C’est le rôle traditionnel des politiques publiques que d’organiser cette gestion des biens publics, mais l’absence d’autorité mondiale et le principe de souveraineté nationale, empêche de la mener. Il faut donc identifier clairement ce problème et développer un discours de la responsabilité collective et donc de l’éthique de la coopération entre les nations, et au niveau national la légitimité d’une politique publique.

5 – Ouvrir un espace de coopération international
Ce discours de la coopération doit être tenu au niveau international comme national. Cela signifie que le pur intérêt des nations ou des acteurs économiques et leur compétition, fondement du libéralisme, ne peut régler le problème. Les biens publics mondiaux doivent être géré par une coopération et des institutions internationales (Convention sur le Climat, ONUE) qui bornent la compétition (alors que l’OMC l’organise).
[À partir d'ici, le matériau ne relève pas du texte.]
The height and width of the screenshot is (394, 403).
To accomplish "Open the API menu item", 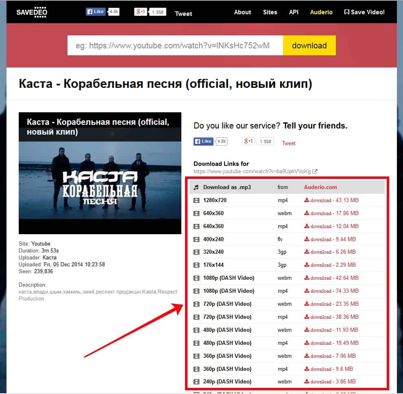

6 – Identifier les conséquences pour chacun
Le discours général et global est loin des acteurs. Une identification des conséquences régionales facilitera l’adaptation, et mobilisera les acteurs. L’ONERC va prochainement ouvrir un site qui donnera les résultats des scénarios localisés sur la métropole.

7 – L’information nécessaire pour appliquer les politiques publiques
Une bonne information des acteurs est nécessaire. Les acteurs ne sont pas rationnels par défaut d’information (rationalité limitée) : ils ne savent pas chiffrer leurs coûts (dans une forme qui leur permet de l’intégrer dans leur décision) ou ils ne savent pas envisager les alternatives. La controverse entre les tenants de l’économie pure (outils du marché) et ceux des politiques publiques (fiscalité/réglementation) ne doit pas masquer l’importance de la mise en place d’outils informationnels (étiquetages, évaluation des émissions carbone, diffusion des bonnes pratiques, information sur les technologies…) qui peuvent réduire le déficit informationnel. Développer ces outils informationnels ne tranche pas entre les deux éléments de cette controverse

8 – Conforter l’idée que le prix du carbone sera croissant
Quels que soient par des mécanismes réglementaires (sur l’usage de certaines techniques), la fiscalité ou les outils du marché le prix carbone/énergie va croître inéluctablement. Il faut que ce discours soit clair de la part de tous les acteurs pour favoriser les anticipations, même s’il y a encore des controverses sur les meilleurs mécanismes.

9 – Favoriser les actions précoces
Le discours sur 2050 voir la fin du siècle ne conduit pas à déclencher l’action. Il faut éviter de remettre l’action dans le long terme. L’objectif de facteur 4 à horizon de 2050 doit être traduit par une diminution de l’ordre d’une diminution de 3% par an. Des objectifs intermédiaires peuvent être cités comme -30% en 2020 ce qui prépare -75% en 2050.
Les actions précoces doivent être valorisées par les politiques publiques, mais aussi sur le plan du discours « le premier parti aura un avantage comparatif sur les autres ».

10 – Suivre et évaluer le marché des quotas
La controverse entre les partisans de la fiscalité et les outils du marché obscurcit la visibilité. Les acteurs français (administration et certains milieux économiques) ont une réticence devant les marchés des quotas. Mais le marché est en place au niveau européen, et il le sera du fait de Kyoto. Les partisans de la fiscalité ne peuvent s’opposer à ce que l’on observe correctement le marché des émissions. Il faut en revanche que ce marché soit transparent (ce qui n’est pas le cas aujourd’hui.